Yesterday, Parliament finally woke up to the scandal of the inadequately armoured Land Rovers used by our troops in Iraq. In defence questions, the Conservatives mounted a spirited attack on dismal Desmond, the current secretary of state for defence.
It is a measure of the inability of the clever-dicks to understand the issues involved, though, that all we got in the print media was a tiresome little piece from The Times. That was in the form of a parliamentary sketch by Ann Treneman, which did not even begin to do justice to the subject.
As I research this issue more fully – rather in the manner of peeling an onion – the stakes, which were always high – now seem stratospheric. The real issue, when you think about it hard enough, is whether we take the current campaign in Iraq to be representative of further campaigns, or whether it is an aberration and in no way typifies the tasks that will confront our Army in the future.
Trying to answer that question is not easy but all the signs are that Iraq does represent the future. And, if that is the case, then we have to confront the stark reality that our armed forces have the wrong structures, the wrong equipment, and the wrong tactics.
To gain some insight into this, I have been revisiting the "liberation" struggle in Rhodesia where, like the insurgents in Iraq, the guerrillas' weapon of choice was the landmine and the IED. It has, in fact, been speculated by some that more vehicles in then Rhodesia struck landmines during the seven year war than by all the Allied forces in Europe in WWII from D-Day until June 1945.
The figures are stark. Between December 1972 and January 1980, 2405 vehicles struck landmines, 632 people were killed and 4,410 were injured. By the end of the war, things had escalated to such a degree that between 5-6 vehicles were hitting landmines every day.
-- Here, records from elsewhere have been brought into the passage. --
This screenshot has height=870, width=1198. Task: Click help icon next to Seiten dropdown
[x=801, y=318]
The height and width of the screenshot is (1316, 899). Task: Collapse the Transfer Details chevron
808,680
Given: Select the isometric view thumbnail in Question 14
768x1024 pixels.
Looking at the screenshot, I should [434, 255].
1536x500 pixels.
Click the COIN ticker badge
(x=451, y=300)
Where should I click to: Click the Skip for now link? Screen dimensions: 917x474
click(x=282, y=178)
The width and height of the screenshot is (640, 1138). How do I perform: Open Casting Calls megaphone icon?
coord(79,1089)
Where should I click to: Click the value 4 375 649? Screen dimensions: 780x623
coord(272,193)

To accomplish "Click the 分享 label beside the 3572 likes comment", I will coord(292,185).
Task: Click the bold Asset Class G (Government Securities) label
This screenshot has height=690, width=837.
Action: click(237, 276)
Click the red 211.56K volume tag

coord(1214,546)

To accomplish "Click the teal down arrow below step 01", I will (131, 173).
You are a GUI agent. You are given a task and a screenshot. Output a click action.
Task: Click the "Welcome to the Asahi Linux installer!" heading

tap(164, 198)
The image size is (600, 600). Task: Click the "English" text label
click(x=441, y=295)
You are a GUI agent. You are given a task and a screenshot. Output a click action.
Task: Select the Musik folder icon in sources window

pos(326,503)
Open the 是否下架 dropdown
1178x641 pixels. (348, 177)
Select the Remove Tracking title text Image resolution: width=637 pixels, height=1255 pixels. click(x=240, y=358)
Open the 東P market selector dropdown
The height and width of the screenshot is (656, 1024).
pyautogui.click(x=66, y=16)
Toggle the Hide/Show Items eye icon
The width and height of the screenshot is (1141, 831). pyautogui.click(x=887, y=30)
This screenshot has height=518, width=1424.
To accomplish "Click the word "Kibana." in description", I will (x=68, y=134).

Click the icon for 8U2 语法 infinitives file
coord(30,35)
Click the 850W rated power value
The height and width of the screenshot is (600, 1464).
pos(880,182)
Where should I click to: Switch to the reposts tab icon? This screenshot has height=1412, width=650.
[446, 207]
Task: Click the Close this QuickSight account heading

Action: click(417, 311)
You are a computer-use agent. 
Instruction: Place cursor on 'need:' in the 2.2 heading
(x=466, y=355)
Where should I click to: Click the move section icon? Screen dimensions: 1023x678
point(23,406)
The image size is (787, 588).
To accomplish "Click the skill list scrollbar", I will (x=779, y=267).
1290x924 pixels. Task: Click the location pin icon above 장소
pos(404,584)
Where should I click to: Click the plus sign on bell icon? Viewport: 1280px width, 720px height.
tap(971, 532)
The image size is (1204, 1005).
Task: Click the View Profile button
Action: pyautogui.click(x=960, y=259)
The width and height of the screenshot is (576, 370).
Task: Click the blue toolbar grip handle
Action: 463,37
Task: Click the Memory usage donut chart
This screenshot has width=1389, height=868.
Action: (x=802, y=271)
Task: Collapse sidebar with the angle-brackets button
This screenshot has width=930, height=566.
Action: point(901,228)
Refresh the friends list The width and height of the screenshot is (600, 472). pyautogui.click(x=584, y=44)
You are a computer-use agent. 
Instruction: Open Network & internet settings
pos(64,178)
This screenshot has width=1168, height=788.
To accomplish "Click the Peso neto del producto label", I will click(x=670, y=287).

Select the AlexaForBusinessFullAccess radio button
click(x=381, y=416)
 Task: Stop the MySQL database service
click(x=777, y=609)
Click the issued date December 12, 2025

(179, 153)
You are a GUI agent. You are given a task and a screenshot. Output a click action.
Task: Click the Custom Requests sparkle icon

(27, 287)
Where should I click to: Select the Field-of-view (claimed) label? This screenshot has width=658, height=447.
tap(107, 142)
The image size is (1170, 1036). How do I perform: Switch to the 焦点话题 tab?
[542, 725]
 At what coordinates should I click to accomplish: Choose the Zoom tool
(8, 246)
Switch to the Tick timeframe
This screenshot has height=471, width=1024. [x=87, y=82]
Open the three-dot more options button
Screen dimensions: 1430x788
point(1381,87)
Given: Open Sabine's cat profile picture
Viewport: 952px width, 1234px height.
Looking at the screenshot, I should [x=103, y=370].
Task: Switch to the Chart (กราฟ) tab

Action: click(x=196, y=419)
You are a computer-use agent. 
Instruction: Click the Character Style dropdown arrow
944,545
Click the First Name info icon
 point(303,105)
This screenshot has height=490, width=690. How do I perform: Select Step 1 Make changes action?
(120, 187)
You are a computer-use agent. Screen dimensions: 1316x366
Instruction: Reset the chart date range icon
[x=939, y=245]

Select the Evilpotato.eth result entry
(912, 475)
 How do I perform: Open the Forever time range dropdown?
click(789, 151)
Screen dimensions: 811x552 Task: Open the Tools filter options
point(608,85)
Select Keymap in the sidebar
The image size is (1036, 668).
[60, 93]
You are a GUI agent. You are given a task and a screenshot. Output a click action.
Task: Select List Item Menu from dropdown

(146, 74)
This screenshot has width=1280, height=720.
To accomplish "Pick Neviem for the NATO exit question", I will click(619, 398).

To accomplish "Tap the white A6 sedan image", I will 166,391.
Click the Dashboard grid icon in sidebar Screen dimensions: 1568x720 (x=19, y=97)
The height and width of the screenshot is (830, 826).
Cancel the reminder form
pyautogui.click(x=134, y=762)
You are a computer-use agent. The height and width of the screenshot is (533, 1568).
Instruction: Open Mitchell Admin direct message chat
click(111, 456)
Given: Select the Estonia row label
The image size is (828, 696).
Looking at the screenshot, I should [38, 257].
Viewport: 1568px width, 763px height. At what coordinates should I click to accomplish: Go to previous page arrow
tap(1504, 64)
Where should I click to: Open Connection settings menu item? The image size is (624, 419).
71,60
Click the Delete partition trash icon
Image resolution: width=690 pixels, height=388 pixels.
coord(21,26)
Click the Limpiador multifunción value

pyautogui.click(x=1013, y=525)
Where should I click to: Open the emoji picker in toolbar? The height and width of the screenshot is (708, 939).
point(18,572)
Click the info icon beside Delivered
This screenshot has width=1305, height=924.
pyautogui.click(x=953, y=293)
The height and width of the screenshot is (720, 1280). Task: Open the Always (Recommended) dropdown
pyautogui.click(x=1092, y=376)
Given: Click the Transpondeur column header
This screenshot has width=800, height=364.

This is set out in a remarkable narrative, which offers some fascinating photographs of the types of countermeasures which were developed (an examples of which is shown above), the basis of which are currently being applied by US forces in Iraq but, significantly, not by the British. An extract from a technical manual also shows how the scientific principles are well understood, further reinforcing how ill-equipped British forces are.
But, if mines and IEDs are the greatest threat to our forces, they are not the only one. We learnt today of an attack on British forces in Afghanistan, in which two British soldiers were killed after a rocket-propelled grenade – no doubt the ubiquitous RPG7 - destroyed their vehicle.
This weapon itself is derived from the German Panzerfaust of World War II vintage, which was a deadly killer of tanks. But, even then, Russian troops had devised their own home-made remedy, one which caused some surprise as victorious T-34s rolled into Berlin in 1945 bedecked with spring mattresses, looted from German houses. It had been found that the coiled springs prematurely triggered the shaped charge of the Panzerfaust, disrupting the projectile and causing it to expend itself against the tank armour.
This has found its modern format in "slatted armour" which can be seen on American Strykers (pictured above left) and British Warriors but, inevitably, cannot be applied to lightly armoured vehicles. Countermeasures here, therefore, remain a major technical challenge for military vehicle designers.
Part of the answer, though, is not in passive protection but the use of UAV escorts for convoys and patrols and also by using light tactical helicopters as escorts to warn of impending ambushes. The both, and particularly the latter, can also intervene in firefights, the US using, amongst other things, the light Kiowa helicopter (a militarised version of the Bell Jet Ranger - pictured above right) to such effect that troops have declared their pilots "honorary infantrymen" because they fly so low as they "mix it" with insurgents at close range.
Against RPG7 ambushes and the ever-present threat of suicide bombs, drivers of explosive-laden vehicles ramming trucks in a convoy, the US have also revisited the Vietnam war where, to counter convoy ambushes, they devised "gun trucks" able to lay down high rates of accurate fire against attackers. And only this week, we learnt that an updated version of this idea was becoming available, an air-defence Humvee converted to the "gun truck" role (pictured above left).
It is by contrasting the US measures with the British that illustrates quite how reluctant the British government is to invest in the Iraqi war and the safety of our own troops, but increasing political and media pressure may change that. But, in order to do the job properly, the government is going to have to recognise that it can no longer afford its grandiose schemes of equipping a rapid reaction force and divert that funding to the here and now requirements of counter-insurgency.
And strangely, if it does, it will be adopting many of the weapons and tactics pioneered by colonial settlers in Rhodesia who learned the lessons the hard way. We could do no better than to recognise their skills and apply them in the current theatre of operations, not least because, if Iraq is the way of the future, we will need them again.